Former Atlanta Braves manager Bobby Cox speaks after being inducted into the Baseball Hall of Fame during the MLB Winter Meetings on Monday. Cox, who guided the Braves to five Division pennants and one World Series title, was voted in unanimously with former managers Tony La Russa and Joe Torre. (Reuters)
ORLANDO, Fla. — Managers might rule the day at this year’s Baseball Hall of Fame induction ceremony.
Bobby Cox, Tony La Russa and Joe Torre were elected by the Expansion Era committee on Monday. All were unanimous selections by its 16 members.
The results were announced as baseball’s Winter Meetings began at the Walt Disney Swan and Dolphin Resort. Twelve votes were needed for election.
Dave Concepcion, Steve Garvey, Tommy John, Billy Martin, Marvin Miller, Dave Parker, Dan Quisenberry, Ted Simmons and George Steinbrenner each received six or fewer votes.
Cox compiled a 2,504-2,001 record in 29 seasons, 25 with the Atlanta Braves (1978-81, 1990-2010) and four with the Toronto Blue Jays (1982-85). He won five pennants and one World Series, all with the Braves. Cox also won four Manager of the Year awards.
“They always say getting elected to the Hall of Fame changes your life and I can feel that already,” Cox said. “It’s just an incredible feeling to have this happen.”
La Russa managed for 33 seasons, winning six pennants and three World Series. He had a 2,728-2,365 record with the Chicago White Sox (1979-86), Oakland Athletics (1986-95) and St. Louis Cardinals (1996-2011). La Russa was a four-time Manager of the Year.
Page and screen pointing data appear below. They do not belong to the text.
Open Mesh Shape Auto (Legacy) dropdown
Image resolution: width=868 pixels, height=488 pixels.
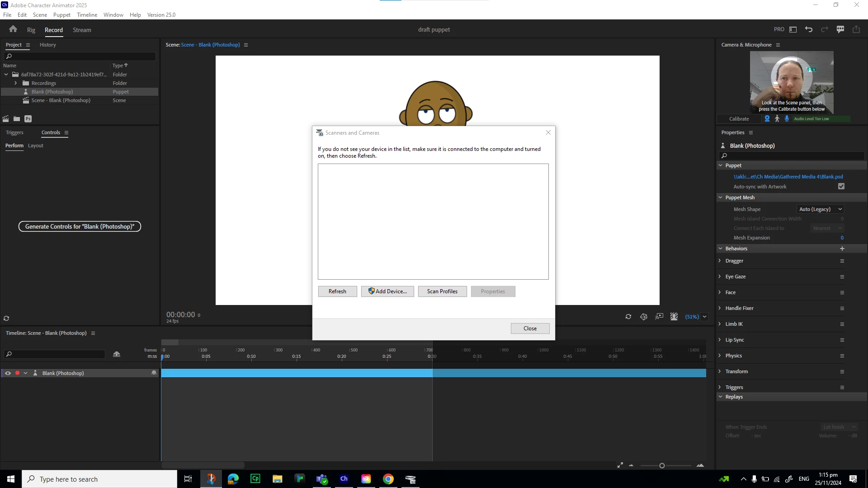821,209
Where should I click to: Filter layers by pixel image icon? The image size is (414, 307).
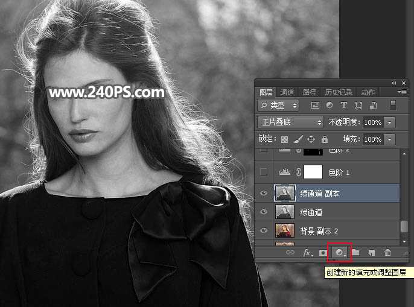pyautogui.click(x=314, y=105)
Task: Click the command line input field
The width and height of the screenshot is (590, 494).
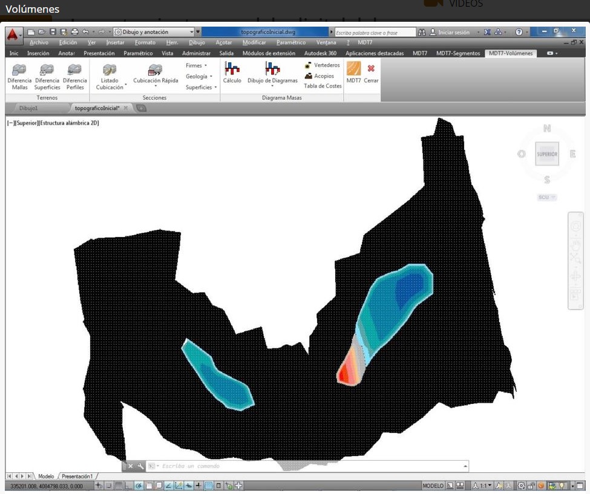Action: tap(309, 466)
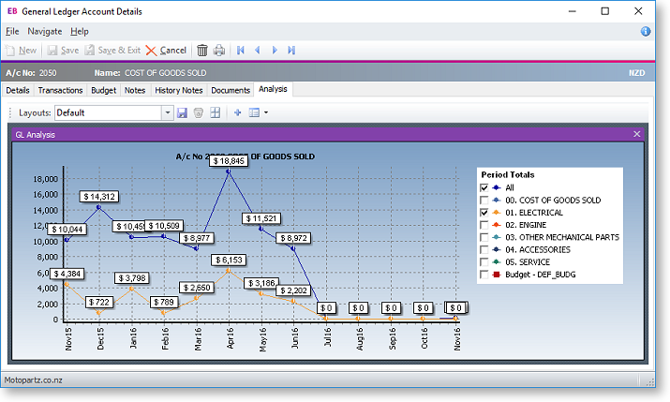Click the blue info help icon
The height and width of the screenshot is (402, 670).
pos(646,31)
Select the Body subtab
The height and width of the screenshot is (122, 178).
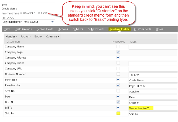[x=39, y=36]
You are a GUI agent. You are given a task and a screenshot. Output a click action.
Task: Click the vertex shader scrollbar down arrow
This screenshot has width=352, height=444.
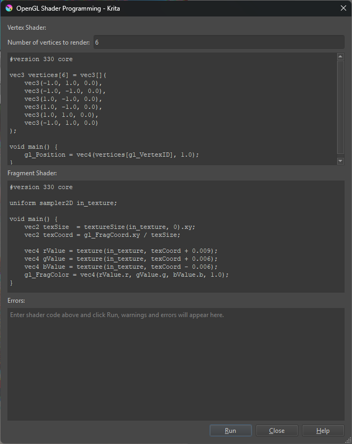(341, 161)
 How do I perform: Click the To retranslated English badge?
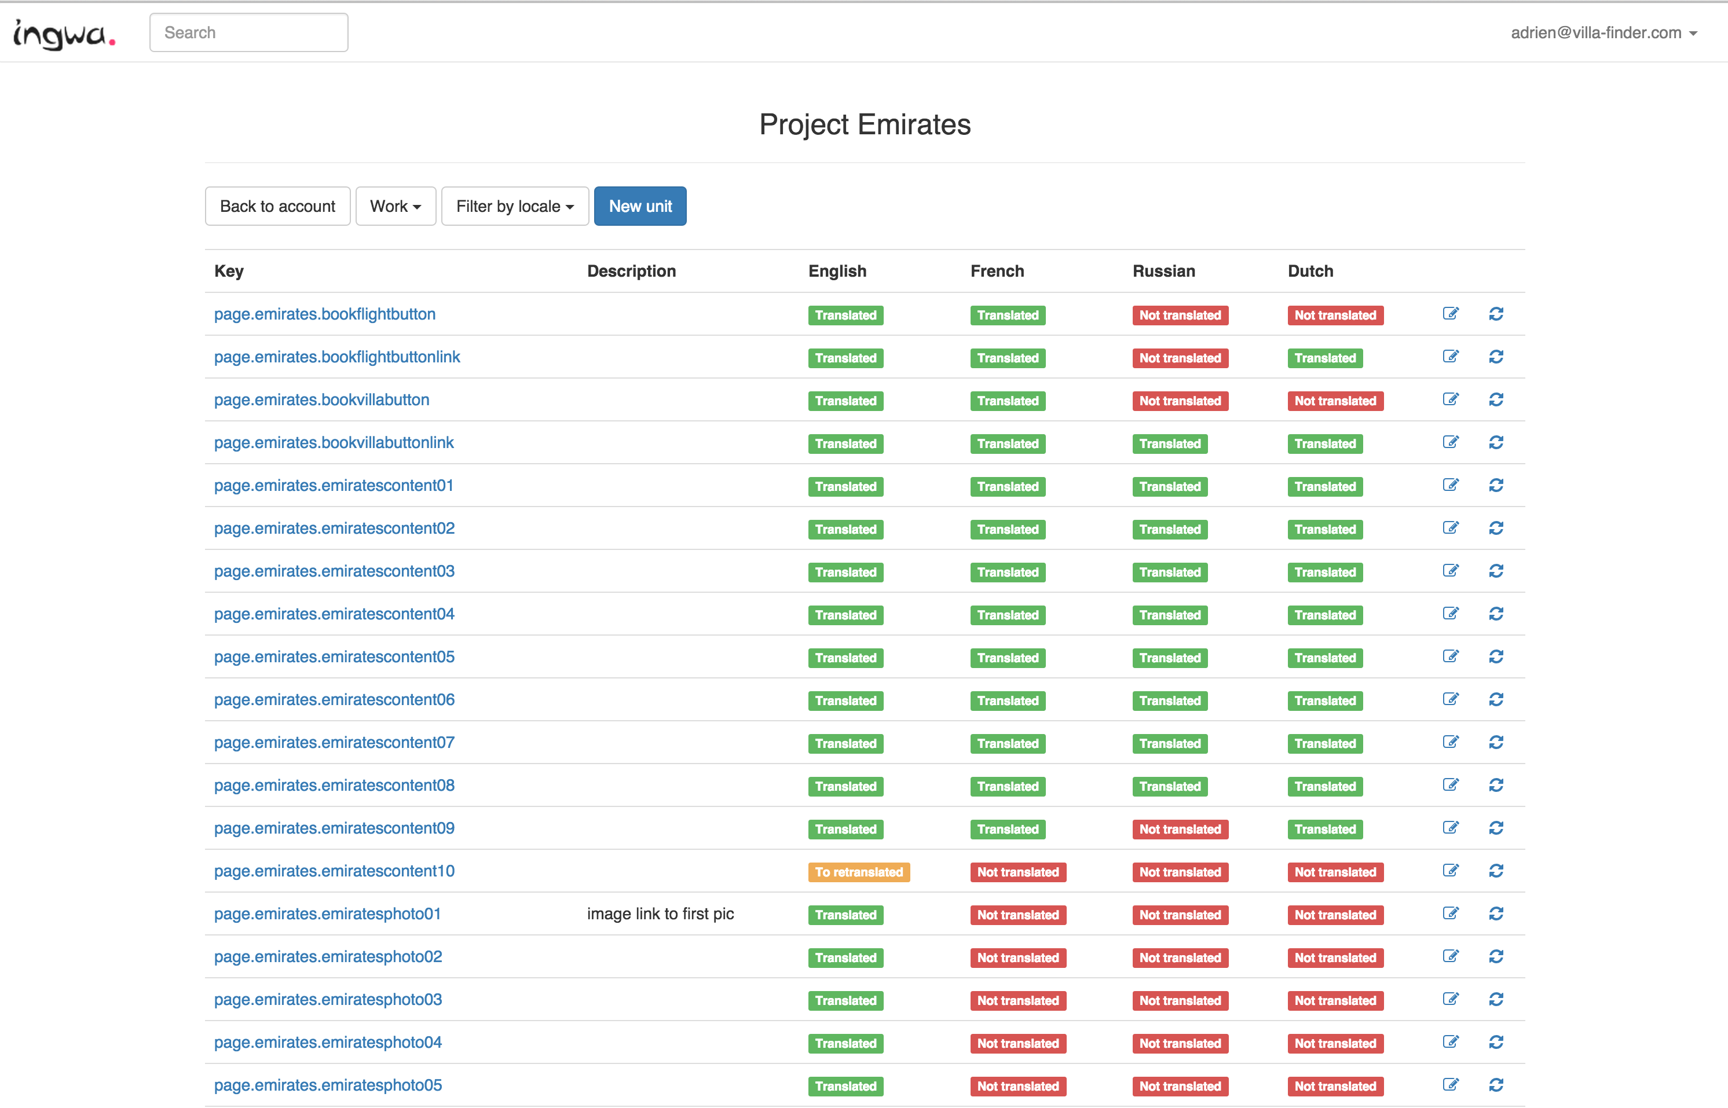click(858, 872)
“When you grow up playing baseball, being obsessed with baseball, you’re ultimate goal is to win a World Series,” La Russa said. “I was fortunate to be able to do that as a manager but you don’t even think about being elected to the Hall of Fame. It’s really unfathomable.”
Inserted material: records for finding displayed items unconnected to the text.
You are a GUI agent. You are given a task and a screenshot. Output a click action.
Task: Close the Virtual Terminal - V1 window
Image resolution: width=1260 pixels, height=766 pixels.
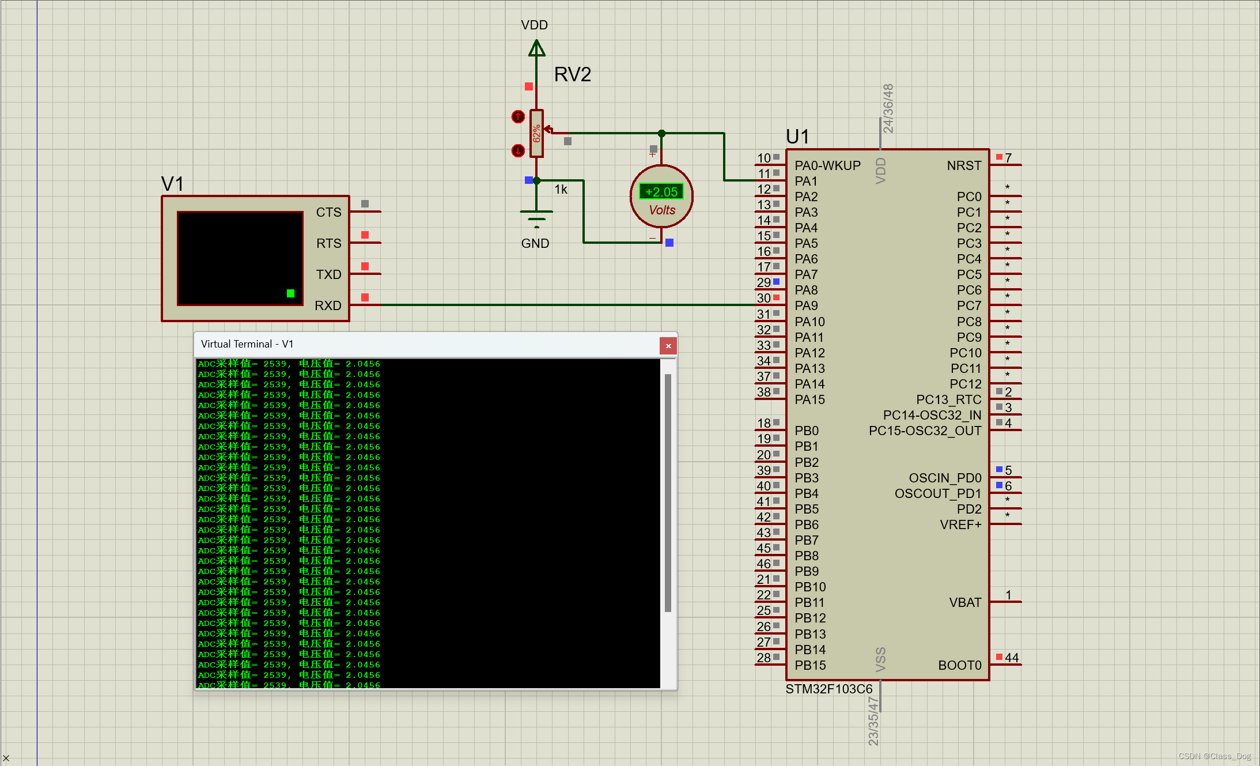click(668, 346)
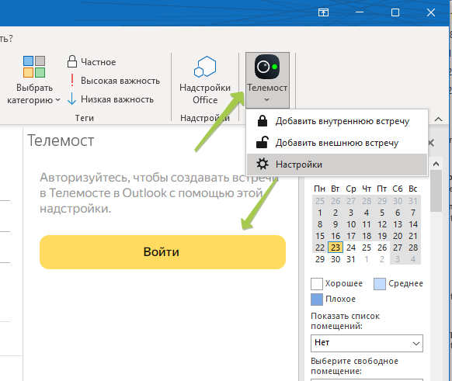Image resolution: width=452 pixels, height=381 pixels.
Task: Click the ribbon display options icon
Action: [x=323, y=12]
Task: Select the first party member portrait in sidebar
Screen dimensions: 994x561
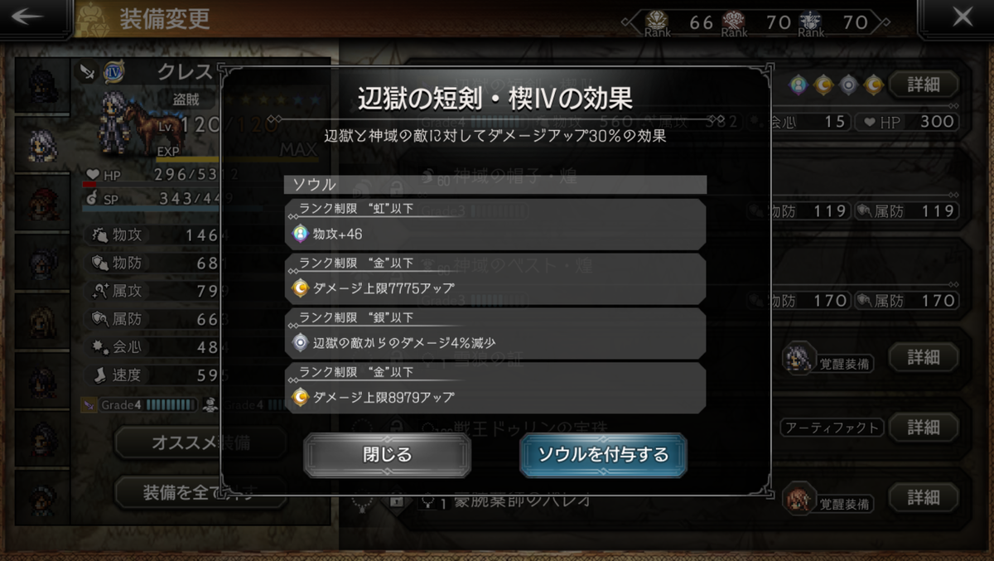Action: (42, 85)
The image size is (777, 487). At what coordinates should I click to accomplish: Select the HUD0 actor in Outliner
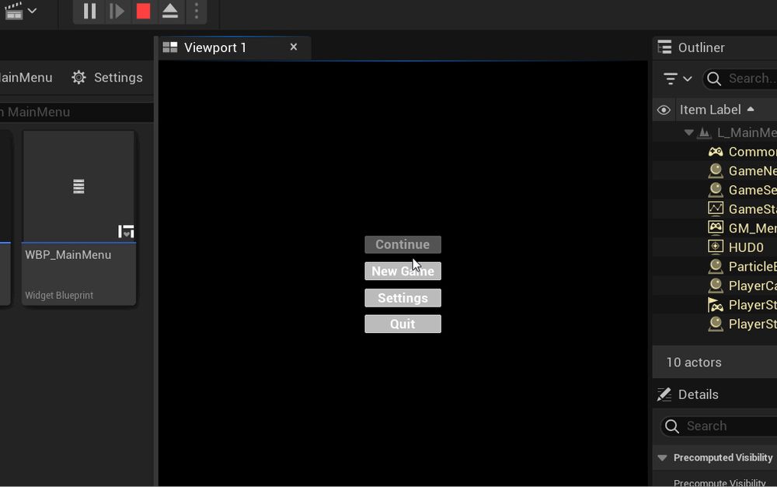744,247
Torre led the New York Yankees to six pennants and four World Series titles. He managed 29 seasons and compiled a 2,326-1,997 record with five teams: the New York Mets (1977-81), Braves (1982-84), Cardinals (1990-95), Yankees (1996-2007) and Los Angeles Dodgers (2008-10).
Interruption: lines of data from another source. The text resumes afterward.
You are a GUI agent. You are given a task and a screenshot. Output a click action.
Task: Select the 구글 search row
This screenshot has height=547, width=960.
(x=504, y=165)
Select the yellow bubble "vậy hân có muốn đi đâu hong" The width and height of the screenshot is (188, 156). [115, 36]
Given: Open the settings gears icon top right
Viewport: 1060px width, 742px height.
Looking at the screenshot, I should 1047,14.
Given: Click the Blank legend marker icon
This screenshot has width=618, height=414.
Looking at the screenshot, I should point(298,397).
Torre was also the 1971 National League Most Valuable Player while playing for the Cardinals.
“People would ask me about the Hall of Fame and I always downplayed it because it was out of my control,” Torre said. “I hoped it might happen and now it’s pretty overwhelming that it’s happened.”
The induction ceremony is scheduled for July 27 at Cooperstown, N.Y.
“I am thrilled that these great managers during my tenure as commissioner will join the legends of our game in the halls of Cooperstown,” commissioner Bud Selig said in a statement. “In careers of consistent excellence and incredible longevity, Bobby, Tony and Joe all left indelible impacts on our national pastime. For decades, these three individuals not only led great ballclubs, but instilled in their teams a brand of class and professionalism that baseball fans admired. It is fitting that Bobby, Tony and Joe will share our game’s highest honor together.”
The Major League Baseball Players Association expressed its disappointment that Miller, the organization’s original executive director, again failed to be voted into the Hall.
“Words cannot adequately describe the level of disappointment and disbelief I felt when learning that once again the Hall of Fame has chosen to ignore Marvin Miller and his unparalleled contributions to the growth and prosperity of Major League Baseball,” MLBPA executive director Tony Clark said in a statement. “Over the past 50 years, no individual has come close to matching Marvin’s impact on the sport. He proved to all involved in Major League Baseball, and to outside observers, that a healthy collective bargaining environment would benefit all the game’s stakeholders.
“Today, players, owners, front office personnel, fans and the media owe Marvin a debt of gratitude. Despite the election results, Marvin’s legacy remains intact, and will only grow stronger, while the credibility of the Hall of Fame continues to suffer.”